Diary of a Wimpy Kid tells about Greg's life in a patchwork of different stories and aspects of Gregs life, not a singular story. In fact, the only real common thread throughout the tale is Greg, his parents, and his friends and school mates.
Jeff Kinney writes as though he were a kid himself, making the book identifiable to its young readers; and his method for such identification is pure, absolute humor. Diary of a Wimpy Kid is immediately funny, from the very beginning paragraph. It's not just funny, it's hysterically ticklish at some points -as when the narrator Greg, "The Wimpy Kid"- makes a haunted house which has reprecussions he'd not expected.
Another example can be found on pages 9 and 10 in which the dreaded CHEESE TOUCH is first introduced and goes on to be an idea which figures into the story a few more times after. The Cheese Touch is an example of just how kids in elementary school and junior high tend to think and act, in ways that would make most adults guffaw with surprise and delight (just ask any parent).

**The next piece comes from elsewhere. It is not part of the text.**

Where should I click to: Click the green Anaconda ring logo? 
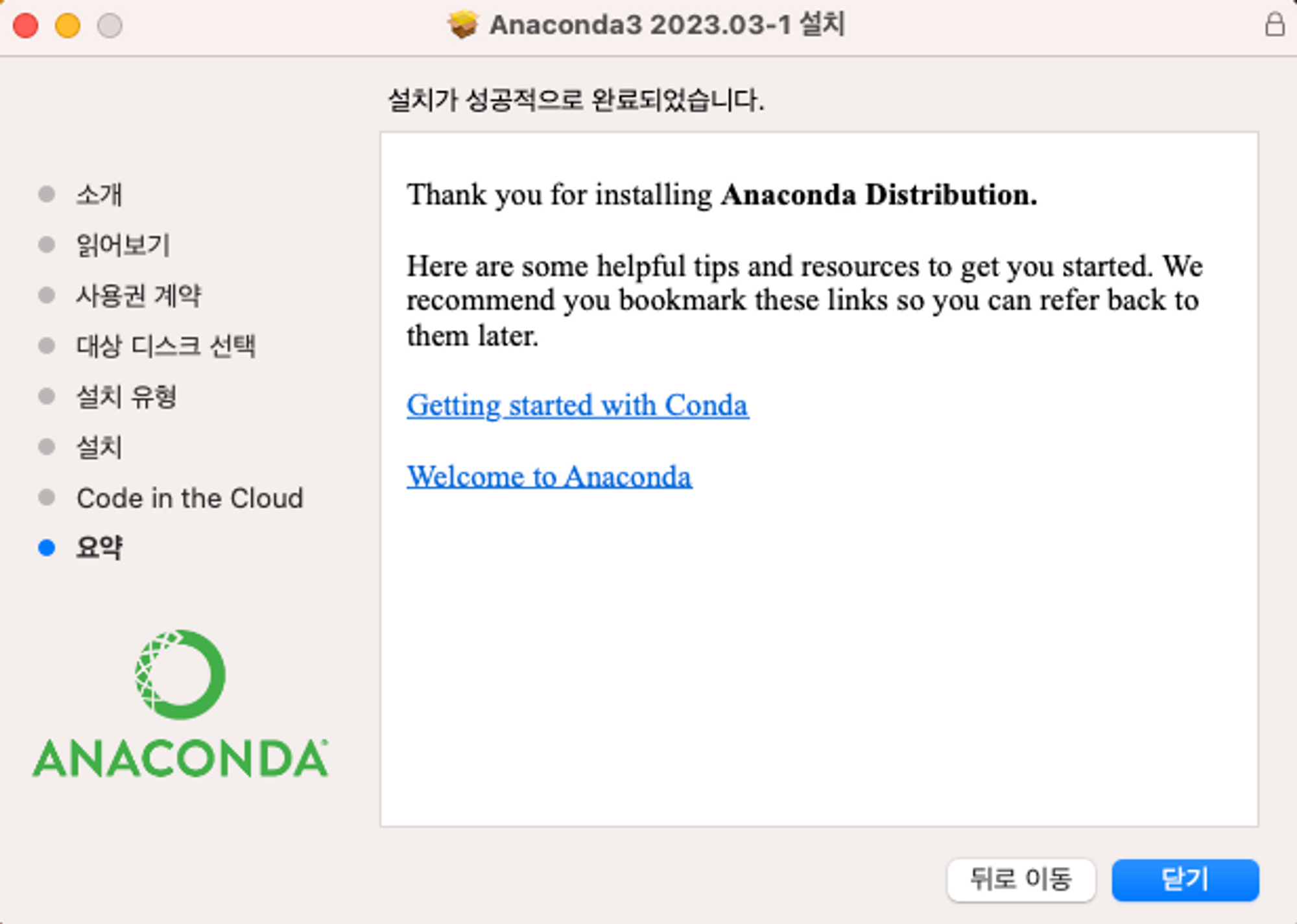pos(180,674)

At times you might think that Greg is the bad luck kid, though he is generally the source of his own misery, and might actually get young readers thinking. However, the book doesn't come off as didactic or parental in the least, which will endear it to every kid that reads it. Further, all of the drawings in the book will help and attract young readers who normally don't enjoy reading. In this day and age of video games and constant television viewing, what parent doesn't enjoy such a break for little minds?
Like any fun book, this one has a full cast of memorable and yet recognizable characters: the Bully (actually, a few of them); the "morons" that sit on both sides of Greg; the Best friend, Rowley; Jenny, the love interest, and the nerdy kid who proclaims, "I'll show you my secret freckle" and who later proves to be a bit of an antagonist to Greg during the school's wrestling season.
Diary of a Wimpy Kid is not merely fun and funny, but is also modern and egalitarian in its presentation, as where Greg's father is doing housework on page 17, and where, when Greg was 7, he wrote "the only thing I really wanted for Christmas was a Barbie Dream House...[which would] be really awesome for my toy soldiers." (He surprisingly ended up with a Beach Fun Barbie, instead.)
You can't not laugh at least once every 2 or 3 pages, as will your kids. In fact, it will be just as enjoyable for adults who can "relive" elementary school from the safety of pages in a book. Read this book and smile.